The Gift Horse (1945) by Frank Gruber (Bantam)
The Fog Comes (1946) and Dead Center (1946) by Mary Collins (Bantam) 
Lydia Bailey (1947) by Kenneth Robert (Doubleday) [endpaper map]
Crusade in Europe (1948) by Dwight D. Eisenhower (Doubleday)
The Well of the Unicorn (1948) by Fletcher Pratt
A Short History of the Civil War: Ordeal by Fire (1948) by Fletcher Pratt (William Sloane) [maps]
The Return of Tarzan (1948 reprint), by E.R. Burroughs (Grosset & Dunlap) [End paper map, board, and title page drawings] 
Canada: Tomorrow's Giant (1957) by Bruce Hutchison (Oxford University Press) [maps]
Constantinople; birth of an empire (1957) by Harold Lamb [2 maps]
The Singing Wilderness (1957) by Sigurd F. Olson
William Diamond's Drum (1959) [reprinted as Lexington and Concord, 1963] by Arthur B. Tourtellot [8 maps]
Around the World in 2,000 Pictures (1959), ed. by A. Milton Runyon and Vilma F. Bergane (Doubleday) [20 maps]

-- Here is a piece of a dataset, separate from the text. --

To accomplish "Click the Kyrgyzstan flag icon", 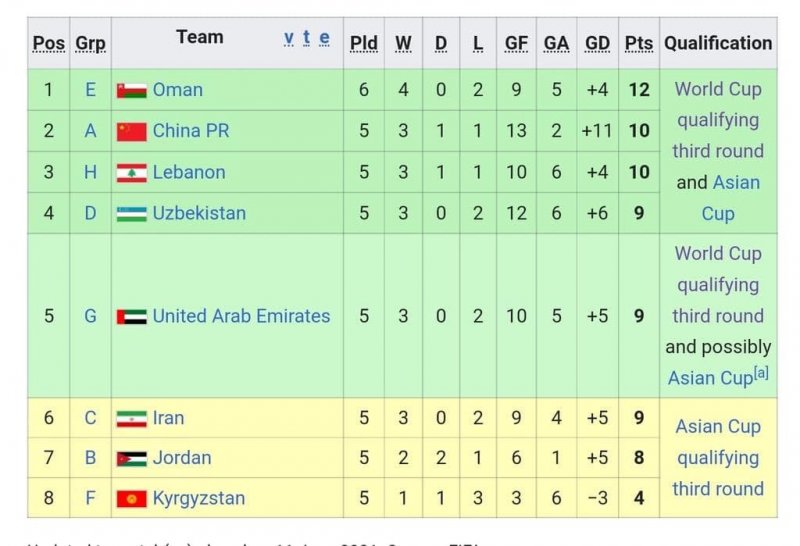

The Long Death: The Last Days of the Plains Indians (1964) by Ralph K. Andrist (21 maps)
The Habsburgs (1966) by Dorothy Gies McGuigan (Doubleday)
Asimov's Guide to the Bible (1967, 1969) by Isaac Asimov 
Stalin and His Generals: Soviet Military Memoirs of World War II (1969) by Seweryn Bailer (Pegasus) [maps]
The Last of the Bush Pilots (1969) by Harmon "Bud" Helmericks [maps]
Asimov's Guide to Shakespeare (1970) by Isaac Asimov
Great Cities of the Ancient World (1972) by L. Sprague de Camp (Doubleday)
The Mexican War 1846-47 (1974) by K. Jack Bauer, University of Nebraska Press
Shardik (1974), by Richard Adams [map]
Infamy: Pearl Harbor and its Aftermath (1982) by John Toland (Doubleday) [maps]
The Image of War: 1861-1865 (1981–84), edited by William C. Davis (Doubleday)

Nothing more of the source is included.